The mass shootings in El Paso and Dayton that left at least 31 dead have raised questions among lawmakers and former officials about the Trump administration’s efforts to thwart domestic terrorism, and the resources the Departments of Justice and Homeland Security are allocating toward that mission.
"We need to invest more — no question," Acting Homeland Security Secretary Kevin McAleenan said Tuesday on "CBS This Morning."
President Trump on Monday said his administration has asked the FBI to identify all additional resources it needs to “investigate and disrupt hate crimes and domestic terrorism” and vowed to provide the bureau with “whatever they need.”
But resources dedicated to fighting domestic terrorism have reportedly been cut under the Trump administration:
- The Los Angeles Times reports that, despite evidence of a rise in domestic terrorism incidents involving white supremacists, “the Department of Homeland Security, which is charged with identifying threats and preventing domestic terrorism, has sought to redirect resources away from countering anti-government, far-right and white supremacist groups.”

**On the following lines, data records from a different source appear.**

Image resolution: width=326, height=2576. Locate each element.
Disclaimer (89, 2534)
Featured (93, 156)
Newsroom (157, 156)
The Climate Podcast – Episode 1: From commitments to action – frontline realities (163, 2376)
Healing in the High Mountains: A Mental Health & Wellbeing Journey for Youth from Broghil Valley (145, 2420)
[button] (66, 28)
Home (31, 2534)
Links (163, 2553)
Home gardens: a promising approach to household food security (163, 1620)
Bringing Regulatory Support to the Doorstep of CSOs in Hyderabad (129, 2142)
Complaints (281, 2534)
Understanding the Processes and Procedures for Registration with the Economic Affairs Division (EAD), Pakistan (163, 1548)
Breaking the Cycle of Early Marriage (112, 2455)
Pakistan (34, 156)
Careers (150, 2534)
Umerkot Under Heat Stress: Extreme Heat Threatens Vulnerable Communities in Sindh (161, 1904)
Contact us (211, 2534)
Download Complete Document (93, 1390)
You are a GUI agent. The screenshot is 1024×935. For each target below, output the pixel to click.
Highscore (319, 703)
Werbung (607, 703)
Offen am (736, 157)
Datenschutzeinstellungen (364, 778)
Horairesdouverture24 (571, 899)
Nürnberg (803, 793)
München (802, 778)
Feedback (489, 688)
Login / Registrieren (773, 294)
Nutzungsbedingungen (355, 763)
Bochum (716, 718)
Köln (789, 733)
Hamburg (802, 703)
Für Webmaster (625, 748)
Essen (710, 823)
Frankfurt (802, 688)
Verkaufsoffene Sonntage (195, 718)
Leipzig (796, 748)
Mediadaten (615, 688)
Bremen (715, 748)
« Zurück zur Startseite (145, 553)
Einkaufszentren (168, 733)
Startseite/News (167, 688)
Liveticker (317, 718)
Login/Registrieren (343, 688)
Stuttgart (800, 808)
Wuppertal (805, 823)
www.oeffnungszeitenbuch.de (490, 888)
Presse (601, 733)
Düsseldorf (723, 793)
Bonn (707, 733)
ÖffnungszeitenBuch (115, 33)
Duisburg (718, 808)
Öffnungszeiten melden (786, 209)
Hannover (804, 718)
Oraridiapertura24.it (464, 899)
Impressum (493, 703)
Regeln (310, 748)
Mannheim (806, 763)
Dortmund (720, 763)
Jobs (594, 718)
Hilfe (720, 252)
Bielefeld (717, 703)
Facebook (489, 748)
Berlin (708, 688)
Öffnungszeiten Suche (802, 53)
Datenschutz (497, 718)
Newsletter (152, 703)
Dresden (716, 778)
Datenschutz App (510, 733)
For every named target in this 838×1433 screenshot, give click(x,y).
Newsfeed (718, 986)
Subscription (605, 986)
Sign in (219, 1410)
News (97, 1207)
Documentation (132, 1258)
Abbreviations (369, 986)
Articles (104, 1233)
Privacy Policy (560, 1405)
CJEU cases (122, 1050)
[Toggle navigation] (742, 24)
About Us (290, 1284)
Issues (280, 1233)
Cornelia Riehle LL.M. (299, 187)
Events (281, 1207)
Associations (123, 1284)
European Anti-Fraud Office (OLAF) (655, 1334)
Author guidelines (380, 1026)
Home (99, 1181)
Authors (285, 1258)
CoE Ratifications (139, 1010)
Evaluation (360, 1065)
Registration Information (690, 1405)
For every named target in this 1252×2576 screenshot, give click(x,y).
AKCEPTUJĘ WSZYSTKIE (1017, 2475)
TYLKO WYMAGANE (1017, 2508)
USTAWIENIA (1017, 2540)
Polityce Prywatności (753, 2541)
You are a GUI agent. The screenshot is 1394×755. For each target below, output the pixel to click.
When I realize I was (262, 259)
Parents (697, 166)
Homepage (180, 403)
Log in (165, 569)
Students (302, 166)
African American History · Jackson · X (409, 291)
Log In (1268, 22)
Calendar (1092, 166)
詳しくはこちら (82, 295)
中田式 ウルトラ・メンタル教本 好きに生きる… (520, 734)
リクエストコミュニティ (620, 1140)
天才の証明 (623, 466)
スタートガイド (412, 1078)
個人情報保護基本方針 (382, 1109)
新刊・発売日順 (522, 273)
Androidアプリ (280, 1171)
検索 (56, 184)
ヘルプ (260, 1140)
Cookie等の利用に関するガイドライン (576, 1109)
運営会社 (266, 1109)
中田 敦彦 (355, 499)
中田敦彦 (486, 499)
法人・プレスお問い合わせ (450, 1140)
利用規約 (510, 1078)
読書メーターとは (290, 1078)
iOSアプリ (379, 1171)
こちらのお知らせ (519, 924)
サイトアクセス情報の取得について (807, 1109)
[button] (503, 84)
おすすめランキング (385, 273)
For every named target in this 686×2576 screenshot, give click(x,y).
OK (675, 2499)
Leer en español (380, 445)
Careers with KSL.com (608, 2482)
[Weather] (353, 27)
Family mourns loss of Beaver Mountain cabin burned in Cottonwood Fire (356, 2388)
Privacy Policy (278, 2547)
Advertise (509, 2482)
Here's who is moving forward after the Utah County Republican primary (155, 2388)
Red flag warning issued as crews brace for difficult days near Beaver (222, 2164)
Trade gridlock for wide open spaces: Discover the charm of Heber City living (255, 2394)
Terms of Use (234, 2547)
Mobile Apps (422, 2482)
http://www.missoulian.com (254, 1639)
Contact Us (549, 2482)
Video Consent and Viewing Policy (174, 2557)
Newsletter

- The Times and NBC News report that a former DHS official testified before Congress in June that the department had made significant cuts since 2017 to the office handling domestic terrorism, reducing a staff of 16 full-time employees and 25 contractors with a total budget of about $21 million to fewer than 10 full-time employees and an operating budget of $2.6 million. “You have some very dedicated government employees still at the office dealing with terrorism prevention and just trying to keep the lights on,” an Obama administration counterterrorism official told the Times.
- The Trump administration reportedly decided not to renew the Obama administration’s Countering Violent Extremism Grant Program and canceled a $400,000 grant for the only grantee that specifically fought white supremacism. Under Trump, 85% of the DHS “Countering Violent Extremism” grants have explicitly targeted Muslims and other minority groups, according to a 2018 analysis by the nonpartisan Brennan Center for Justice at the New York University School of Law. That report also found that the Trump administration had nearly tripled the amount of funding flowing directly to law enforcement agencies under those programs, from about $764,000 to $2,340,000.
McAleenan, the Homeland Security chief, told CBS that he has asked Congress for additional funding to bolster the department’s fight against domestic terrorism and said he would like to triple the staff available to address such risks.